-- PROBLEM REQUIREMENTS --
Could you set down exactly the lines in the records below between the line holding "伝統の名古屋土産 (514, 2072)" and the line holding "Cột Đá Cao Cấp (1380, 130)", inclusive?

(Stored records)
============================================================
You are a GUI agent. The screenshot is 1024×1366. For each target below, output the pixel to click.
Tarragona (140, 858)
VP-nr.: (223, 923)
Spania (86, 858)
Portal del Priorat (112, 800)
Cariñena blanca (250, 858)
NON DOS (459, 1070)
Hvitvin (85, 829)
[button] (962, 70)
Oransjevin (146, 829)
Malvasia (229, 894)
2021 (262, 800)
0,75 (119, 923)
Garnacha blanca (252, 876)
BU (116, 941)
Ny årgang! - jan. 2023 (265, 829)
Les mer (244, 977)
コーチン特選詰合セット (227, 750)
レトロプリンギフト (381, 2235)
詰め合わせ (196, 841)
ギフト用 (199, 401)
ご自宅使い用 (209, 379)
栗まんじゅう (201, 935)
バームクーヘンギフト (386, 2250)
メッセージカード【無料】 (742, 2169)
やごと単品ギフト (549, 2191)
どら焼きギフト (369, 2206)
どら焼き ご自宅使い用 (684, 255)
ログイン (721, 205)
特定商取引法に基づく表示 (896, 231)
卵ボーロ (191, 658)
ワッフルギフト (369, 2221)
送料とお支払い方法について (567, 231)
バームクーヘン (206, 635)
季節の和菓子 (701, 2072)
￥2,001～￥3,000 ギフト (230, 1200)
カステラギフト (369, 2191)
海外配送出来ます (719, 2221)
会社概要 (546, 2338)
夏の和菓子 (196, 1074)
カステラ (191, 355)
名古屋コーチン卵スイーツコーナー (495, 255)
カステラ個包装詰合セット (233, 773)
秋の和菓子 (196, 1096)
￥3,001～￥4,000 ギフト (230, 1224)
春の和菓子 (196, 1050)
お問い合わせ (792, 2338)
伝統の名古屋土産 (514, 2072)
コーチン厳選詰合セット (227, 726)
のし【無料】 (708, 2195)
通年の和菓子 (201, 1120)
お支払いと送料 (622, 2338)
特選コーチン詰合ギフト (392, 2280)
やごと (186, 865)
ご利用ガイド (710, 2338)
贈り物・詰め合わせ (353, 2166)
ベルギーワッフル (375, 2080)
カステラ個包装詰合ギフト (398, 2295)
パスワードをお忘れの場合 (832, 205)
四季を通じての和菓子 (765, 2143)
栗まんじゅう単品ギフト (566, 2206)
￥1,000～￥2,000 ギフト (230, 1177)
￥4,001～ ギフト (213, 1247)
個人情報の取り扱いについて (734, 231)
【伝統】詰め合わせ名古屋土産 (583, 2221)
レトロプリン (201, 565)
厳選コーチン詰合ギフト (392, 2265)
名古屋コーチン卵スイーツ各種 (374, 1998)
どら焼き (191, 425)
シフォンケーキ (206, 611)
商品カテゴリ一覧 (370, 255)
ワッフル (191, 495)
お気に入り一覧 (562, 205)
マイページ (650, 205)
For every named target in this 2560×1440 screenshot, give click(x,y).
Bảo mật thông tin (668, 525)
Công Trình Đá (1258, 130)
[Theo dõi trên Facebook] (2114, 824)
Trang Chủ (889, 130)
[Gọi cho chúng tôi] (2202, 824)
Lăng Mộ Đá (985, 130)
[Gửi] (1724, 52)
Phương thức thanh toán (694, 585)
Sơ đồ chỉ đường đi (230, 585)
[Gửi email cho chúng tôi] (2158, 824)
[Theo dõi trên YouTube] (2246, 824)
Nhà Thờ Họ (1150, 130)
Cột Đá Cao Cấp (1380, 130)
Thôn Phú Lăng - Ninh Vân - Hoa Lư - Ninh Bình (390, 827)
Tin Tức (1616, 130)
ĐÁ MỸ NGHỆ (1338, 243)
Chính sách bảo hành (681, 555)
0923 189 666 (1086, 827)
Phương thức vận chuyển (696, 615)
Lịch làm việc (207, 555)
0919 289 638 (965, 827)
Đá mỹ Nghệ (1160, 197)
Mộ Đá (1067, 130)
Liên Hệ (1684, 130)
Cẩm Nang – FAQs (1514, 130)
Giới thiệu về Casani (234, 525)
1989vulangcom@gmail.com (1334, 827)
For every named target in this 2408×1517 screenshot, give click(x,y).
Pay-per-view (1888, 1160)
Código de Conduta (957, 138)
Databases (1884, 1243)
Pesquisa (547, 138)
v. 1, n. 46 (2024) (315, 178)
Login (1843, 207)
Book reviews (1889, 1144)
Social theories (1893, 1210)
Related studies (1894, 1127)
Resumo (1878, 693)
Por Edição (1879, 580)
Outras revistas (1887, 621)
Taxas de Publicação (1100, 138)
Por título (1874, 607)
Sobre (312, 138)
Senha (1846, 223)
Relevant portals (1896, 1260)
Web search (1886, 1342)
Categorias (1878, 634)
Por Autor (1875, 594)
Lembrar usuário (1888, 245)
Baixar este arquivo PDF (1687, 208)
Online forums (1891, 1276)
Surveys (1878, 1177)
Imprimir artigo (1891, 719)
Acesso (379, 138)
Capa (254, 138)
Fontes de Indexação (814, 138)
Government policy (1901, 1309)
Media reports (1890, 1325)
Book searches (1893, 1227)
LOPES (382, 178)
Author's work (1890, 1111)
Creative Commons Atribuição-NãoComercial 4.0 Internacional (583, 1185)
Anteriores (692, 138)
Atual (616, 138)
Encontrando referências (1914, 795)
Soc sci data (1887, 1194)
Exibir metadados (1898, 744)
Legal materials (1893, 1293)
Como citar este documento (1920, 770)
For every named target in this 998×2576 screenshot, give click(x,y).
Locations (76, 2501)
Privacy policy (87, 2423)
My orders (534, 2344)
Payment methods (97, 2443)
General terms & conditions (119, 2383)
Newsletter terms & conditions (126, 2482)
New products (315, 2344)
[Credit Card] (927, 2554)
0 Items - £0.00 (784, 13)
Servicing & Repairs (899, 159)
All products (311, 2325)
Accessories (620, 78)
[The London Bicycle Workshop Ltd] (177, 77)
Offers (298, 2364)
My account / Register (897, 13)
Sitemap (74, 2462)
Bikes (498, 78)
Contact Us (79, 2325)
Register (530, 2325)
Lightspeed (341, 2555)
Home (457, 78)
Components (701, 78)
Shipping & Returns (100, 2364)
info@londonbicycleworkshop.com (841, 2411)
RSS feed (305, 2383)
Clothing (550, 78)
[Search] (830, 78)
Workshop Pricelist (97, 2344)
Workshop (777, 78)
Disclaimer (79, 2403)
============================================================
-- REPLY --
伝統の名古屋土産 (514, 2072)
コーチン厳選詰合セット (227, 726)
のし【無料】 (708, 2195)
通年の和菓子 (201, 1120)
お支払いと送料 (622, 2338)
特選コーチン詰合ギフト (392, 2280)
やごと (186, 865)
ご利用ガイド (710, 2338)
贈り物・詰め合わせ (353, 2166)
ベルギーワッフル (375, 2080)
カステラ個包装詰合ギフト (398, 2295)
パスワードをお忘れの場合 (832, 205)
四季を通じての和菓子 (765, 2143)
栗まんじゅう単品ギフト (566, 2206)
￥1,000～￥2,000 ギフト (230, 1177)
￥4,001～ ギフト (213, 1247)
個人情報の取り扱いについて (734, 231)
【伝統】詰め合わせ名古屋土産 (583, 2221)
レトロプリン (201, 565)
厳選コーチン詰合ギフト (392, 2265)
名古屋コーチン卵スイーツ各種 (374, 1998)
どら焼き (191, 425)
シフォンケーキ (206, 611)
商品カテゴリ一覧 (370, 255)
ワッフル (191, 495)
お気に入り一覧 (562, 205)
マイページ (650, 205)
For every named target in this 2560×1440 screenshot, give click(x,y).
Bảo mật thông tin (668, 525)
Công Trình Đá (1258, 130)
[Theo dõi trên Facebook] (2114, 824)
Trang Chủ (889, 130)
[Gọi cho chúng tôi] (2202, 824)
Lăng Mộ Đá (985, 130)
[Gửi] (1724, 52)
Phương thức thanh toán (694, 585)
Sơ đồ chỉ đường đi (230, 585)
[Gửi email cho chúng tôi] (2158, 824)
[Theo dõi trên YouTube] (2246, 824)
Nhà Thờ Họ (1150, 130)
Cột Đá Cao Cấp (1380, 130)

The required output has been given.